◆ **WORK TO COMPLETE**: Exact reproduction required: the lines below from the line with "Image resolution: width=412, height=1140." to the line with "[Facebook] (27, 566)", both ends included, and no others.

(RECORDS begins)

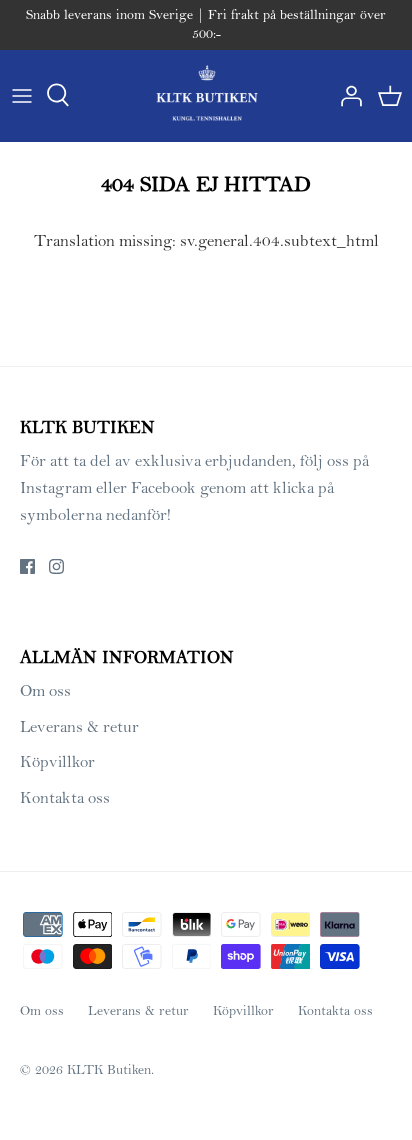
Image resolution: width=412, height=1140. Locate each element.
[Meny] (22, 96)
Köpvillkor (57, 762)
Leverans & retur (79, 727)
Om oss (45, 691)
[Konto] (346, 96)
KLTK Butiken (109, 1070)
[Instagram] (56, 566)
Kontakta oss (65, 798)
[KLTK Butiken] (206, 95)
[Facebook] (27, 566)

(RECORDS ends)
(RECORDS begins)

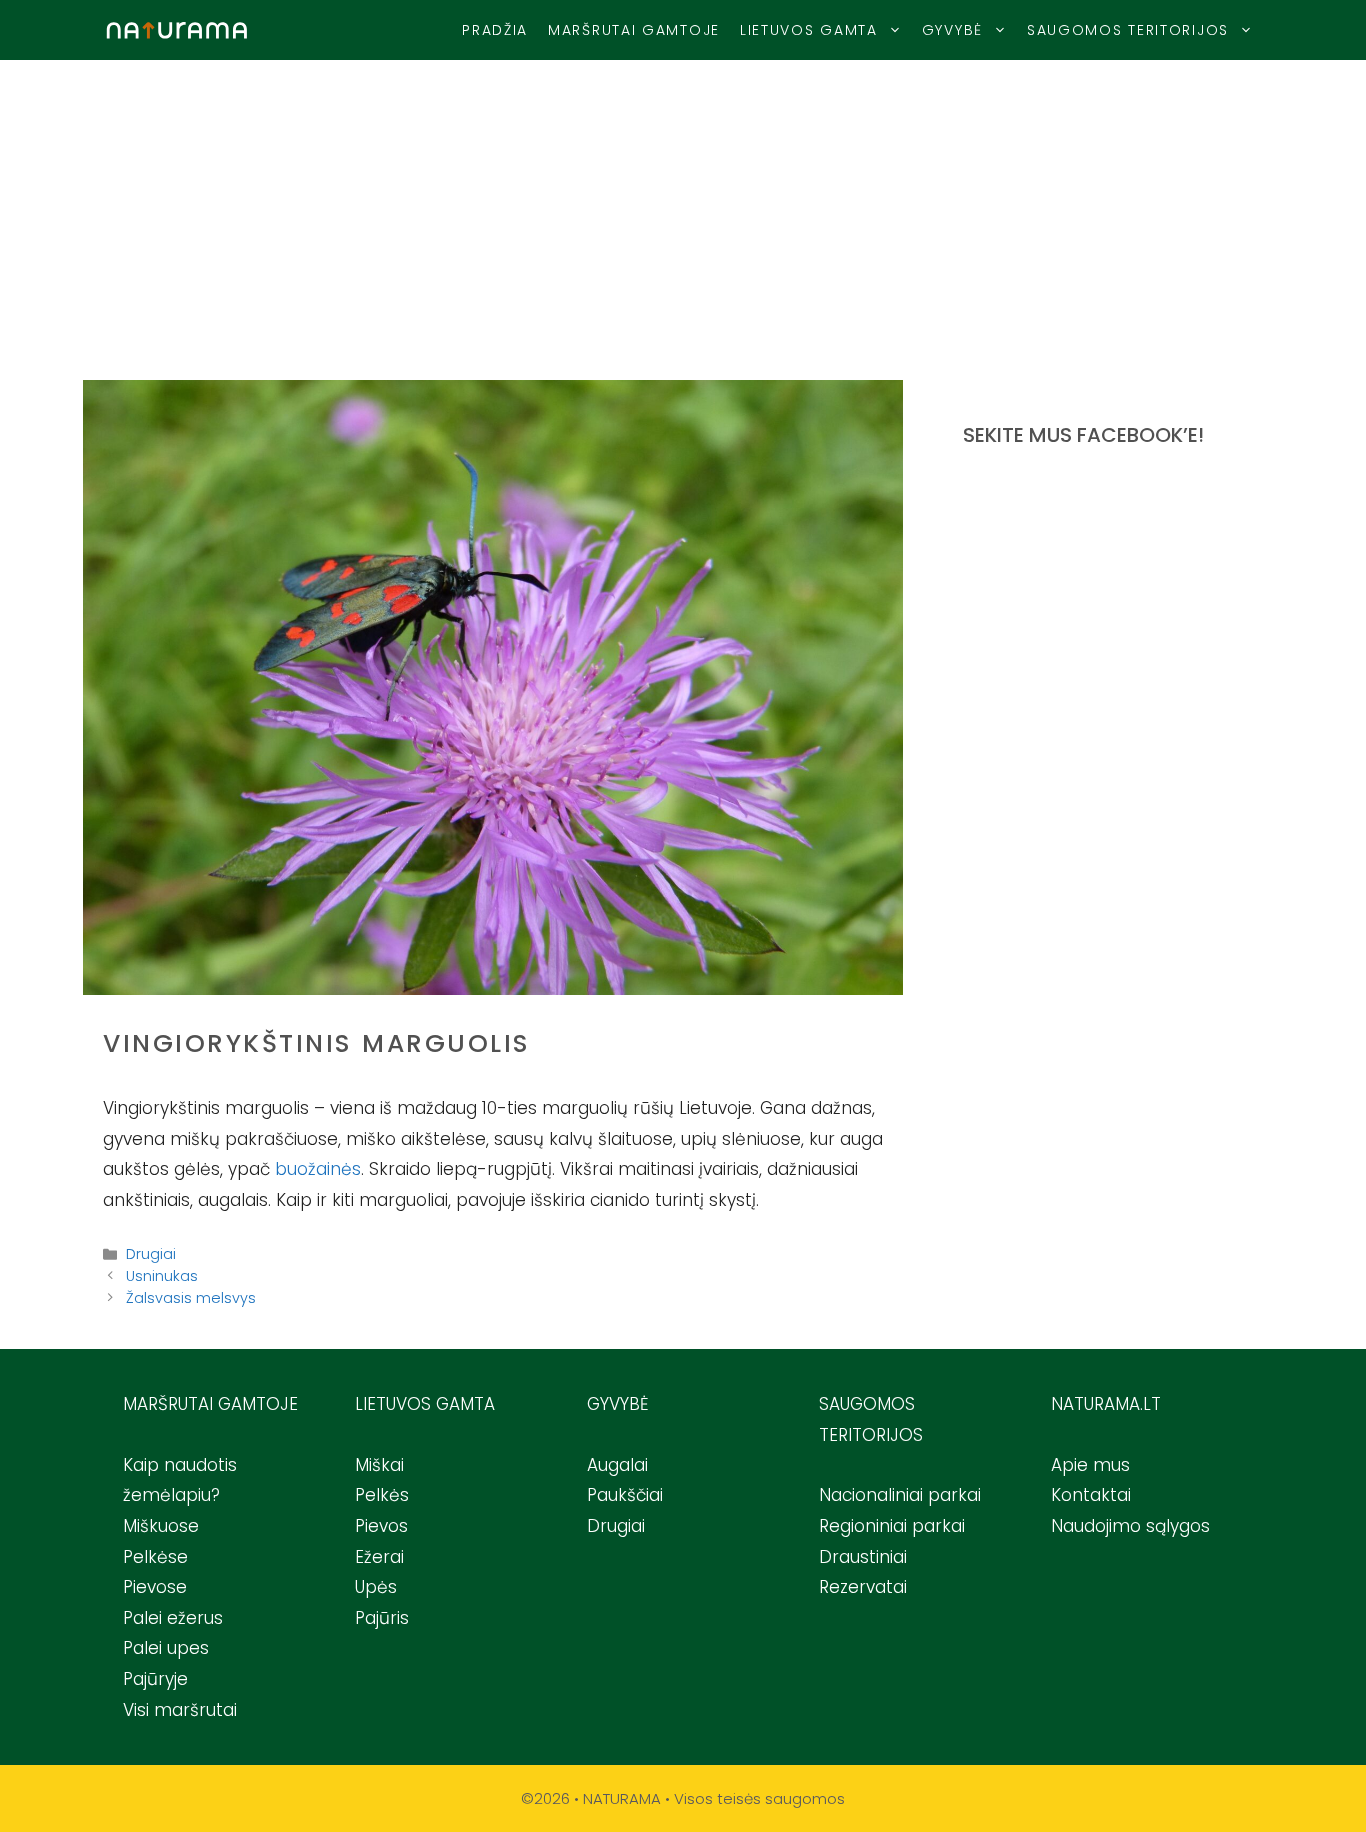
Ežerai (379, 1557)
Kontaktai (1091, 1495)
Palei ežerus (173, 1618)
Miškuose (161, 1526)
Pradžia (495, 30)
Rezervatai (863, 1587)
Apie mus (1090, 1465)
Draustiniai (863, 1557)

(RECORDS ends)

◆ **EXERCISE RESULT**:
Image resolution: width=412, height=1140. Locate each element.
[Meny] (22, 96)
Köpvillkor (57, 762)
Leverans & retur (79, 727)
Om oss (45, 691)
[Konto] (346, 96)
KLTK Butiken (109, 1070)
[Instagram] (56, 566)
Kontakta oss (65, 798)
[KLTK Butiken] (206, 95)
[Facebook] (27, 566)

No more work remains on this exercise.